══ AVAILABLE DATA ══

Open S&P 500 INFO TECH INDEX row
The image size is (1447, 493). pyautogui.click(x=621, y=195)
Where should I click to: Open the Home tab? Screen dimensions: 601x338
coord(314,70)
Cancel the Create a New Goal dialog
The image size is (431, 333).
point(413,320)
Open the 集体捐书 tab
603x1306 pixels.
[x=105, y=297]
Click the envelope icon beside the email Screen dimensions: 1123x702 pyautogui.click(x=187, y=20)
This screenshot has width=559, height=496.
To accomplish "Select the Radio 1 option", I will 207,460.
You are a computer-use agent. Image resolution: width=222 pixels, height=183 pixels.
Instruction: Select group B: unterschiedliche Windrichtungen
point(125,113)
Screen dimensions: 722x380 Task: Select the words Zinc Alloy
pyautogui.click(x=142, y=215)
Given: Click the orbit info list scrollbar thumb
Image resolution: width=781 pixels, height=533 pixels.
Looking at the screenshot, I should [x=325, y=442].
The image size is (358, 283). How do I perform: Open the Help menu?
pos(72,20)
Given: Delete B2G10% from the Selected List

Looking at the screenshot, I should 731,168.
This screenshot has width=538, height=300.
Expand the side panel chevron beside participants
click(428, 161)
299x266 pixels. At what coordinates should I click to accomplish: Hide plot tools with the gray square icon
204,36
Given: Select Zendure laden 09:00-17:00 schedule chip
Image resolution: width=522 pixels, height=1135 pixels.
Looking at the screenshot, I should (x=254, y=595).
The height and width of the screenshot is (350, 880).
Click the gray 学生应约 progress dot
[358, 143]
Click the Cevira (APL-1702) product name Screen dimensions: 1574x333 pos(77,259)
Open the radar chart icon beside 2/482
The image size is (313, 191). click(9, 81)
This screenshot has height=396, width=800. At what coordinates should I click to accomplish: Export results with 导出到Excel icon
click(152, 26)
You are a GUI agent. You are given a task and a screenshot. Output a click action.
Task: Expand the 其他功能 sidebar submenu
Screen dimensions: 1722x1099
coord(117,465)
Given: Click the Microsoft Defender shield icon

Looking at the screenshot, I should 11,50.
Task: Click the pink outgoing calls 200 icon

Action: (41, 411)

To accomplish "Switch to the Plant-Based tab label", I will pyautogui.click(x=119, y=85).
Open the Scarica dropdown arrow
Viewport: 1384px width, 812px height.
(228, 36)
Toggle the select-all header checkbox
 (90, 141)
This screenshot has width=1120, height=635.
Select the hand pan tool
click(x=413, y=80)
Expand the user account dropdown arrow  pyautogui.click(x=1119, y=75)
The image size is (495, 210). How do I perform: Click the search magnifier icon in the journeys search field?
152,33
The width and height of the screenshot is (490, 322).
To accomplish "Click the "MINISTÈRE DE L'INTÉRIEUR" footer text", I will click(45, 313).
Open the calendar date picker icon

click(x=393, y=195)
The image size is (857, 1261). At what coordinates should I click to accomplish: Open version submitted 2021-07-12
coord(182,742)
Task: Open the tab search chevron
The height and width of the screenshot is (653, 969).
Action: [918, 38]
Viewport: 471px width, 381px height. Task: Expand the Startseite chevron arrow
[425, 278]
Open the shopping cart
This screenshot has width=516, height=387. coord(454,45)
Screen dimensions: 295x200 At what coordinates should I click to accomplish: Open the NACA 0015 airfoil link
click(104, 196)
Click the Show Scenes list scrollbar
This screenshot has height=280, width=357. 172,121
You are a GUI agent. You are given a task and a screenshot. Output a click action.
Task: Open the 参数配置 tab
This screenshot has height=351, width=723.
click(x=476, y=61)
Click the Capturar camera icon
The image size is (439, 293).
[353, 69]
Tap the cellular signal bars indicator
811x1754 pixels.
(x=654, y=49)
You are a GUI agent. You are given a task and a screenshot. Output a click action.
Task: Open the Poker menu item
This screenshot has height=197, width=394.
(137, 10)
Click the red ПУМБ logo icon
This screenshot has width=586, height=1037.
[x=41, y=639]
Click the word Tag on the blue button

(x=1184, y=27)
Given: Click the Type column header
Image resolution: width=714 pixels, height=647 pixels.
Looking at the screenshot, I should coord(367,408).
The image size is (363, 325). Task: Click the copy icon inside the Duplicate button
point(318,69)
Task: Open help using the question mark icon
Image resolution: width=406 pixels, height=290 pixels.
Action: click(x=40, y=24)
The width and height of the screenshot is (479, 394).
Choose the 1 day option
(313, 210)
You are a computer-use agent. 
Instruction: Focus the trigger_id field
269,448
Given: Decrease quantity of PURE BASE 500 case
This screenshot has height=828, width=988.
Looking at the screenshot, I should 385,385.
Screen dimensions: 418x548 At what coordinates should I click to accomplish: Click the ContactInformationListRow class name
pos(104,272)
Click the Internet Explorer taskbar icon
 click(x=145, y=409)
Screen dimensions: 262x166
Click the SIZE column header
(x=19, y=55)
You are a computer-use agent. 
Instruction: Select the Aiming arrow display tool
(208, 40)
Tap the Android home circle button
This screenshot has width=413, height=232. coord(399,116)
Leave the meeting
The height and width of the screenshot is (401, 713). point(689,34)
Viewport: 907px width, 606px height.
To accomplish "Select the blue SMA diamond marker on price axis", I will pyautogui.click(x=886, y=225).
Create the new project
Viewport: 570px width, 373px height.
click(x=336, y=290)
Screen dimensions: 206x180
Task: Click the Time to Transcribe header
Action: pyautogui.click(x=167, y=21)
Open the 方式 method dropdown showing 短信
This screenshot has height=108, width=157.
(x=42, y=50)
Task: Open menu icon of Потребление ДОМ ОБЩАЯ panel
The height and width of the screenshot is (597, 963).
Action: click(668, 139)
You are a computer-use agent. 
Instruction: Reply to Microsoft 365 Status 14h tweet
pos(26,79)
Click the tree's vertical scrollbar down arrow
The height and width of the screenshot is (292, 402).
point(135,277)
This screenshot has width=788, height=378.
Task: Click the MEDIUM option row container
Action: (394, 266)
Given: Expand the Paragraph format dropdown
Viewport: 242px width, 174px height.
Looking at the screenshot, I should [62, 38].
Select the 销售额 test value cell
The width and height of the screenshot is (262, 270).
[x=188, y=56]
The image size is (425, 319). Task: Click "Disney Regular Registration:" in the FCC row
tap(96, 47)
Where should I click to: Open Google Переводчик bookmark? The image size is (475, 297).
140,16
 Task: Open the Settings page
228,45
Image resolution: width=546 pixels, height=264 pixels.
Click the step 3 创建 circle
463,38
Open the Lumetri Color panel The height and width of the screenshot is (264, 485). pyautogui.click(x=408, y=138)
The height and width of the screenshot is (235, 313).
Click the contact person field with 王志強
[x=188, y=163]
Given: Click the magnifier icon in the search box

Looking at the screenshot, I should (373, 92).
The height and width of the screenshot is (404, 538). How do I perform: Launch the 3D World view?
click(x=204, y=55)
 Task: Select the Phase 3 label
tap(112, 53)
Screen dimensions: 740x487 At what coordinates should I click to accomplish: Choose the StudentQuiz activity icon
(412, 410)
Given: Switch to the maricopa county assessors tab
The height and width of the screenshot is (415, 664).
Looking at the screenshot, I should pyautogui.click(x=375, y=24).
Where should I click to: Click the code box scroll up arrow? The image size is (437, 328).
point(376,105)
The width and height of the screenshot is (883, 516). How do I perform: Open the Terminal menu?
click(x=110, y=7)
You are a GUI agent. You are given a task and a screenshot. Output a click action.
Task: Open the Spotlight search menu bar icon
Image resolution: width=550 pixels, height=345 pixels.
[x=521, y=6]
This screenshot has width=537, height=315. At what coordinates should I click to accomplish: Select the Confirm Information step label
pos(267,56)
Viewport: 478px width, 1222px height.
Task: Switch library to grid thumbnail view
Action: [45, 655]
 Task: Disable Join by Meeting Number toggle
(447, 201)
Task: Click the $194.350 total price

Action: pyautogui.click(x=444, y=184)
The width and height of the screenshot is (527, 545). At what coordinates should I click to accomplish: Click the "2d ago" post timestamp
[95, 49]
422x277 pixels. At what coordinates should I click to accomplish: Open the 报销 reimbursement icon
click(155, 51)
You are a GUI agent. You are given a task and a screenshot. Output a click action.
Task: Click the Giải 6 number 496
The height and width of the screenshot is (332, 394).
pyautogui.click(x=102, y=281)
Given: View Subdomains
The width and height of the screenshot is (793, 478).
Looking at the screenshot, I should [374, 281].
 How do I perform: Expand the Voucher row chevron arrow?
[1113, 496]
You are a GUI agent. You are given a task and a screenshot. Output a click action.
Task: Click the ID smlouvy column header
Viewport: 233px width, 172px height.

═══

Lines from the first one above through the line containing "This screenshot has width=559, height=496." are to be retyped exactly, both included, and nothing more.

— ANSWER AREA —
Open S&P 500 INFO TECH INDEX row
The image size is (1447, 493). pyautogui.click(x=621, y=195)
Where should I click to: Open the Home tab? Screen dimensions: 601x338
coord(314,70)
Cancel the Create a New Goal dialog
The image size is (431, 333).
point(413,320)
Open the 集体捐书 tab
603x1306 pixels.
[x=105, y=297]
Click the envelope icon beside the email Screen dimensions: 1123x702 pyautogui.click(x=187, y=20)
This screenshot has width=559, height=496.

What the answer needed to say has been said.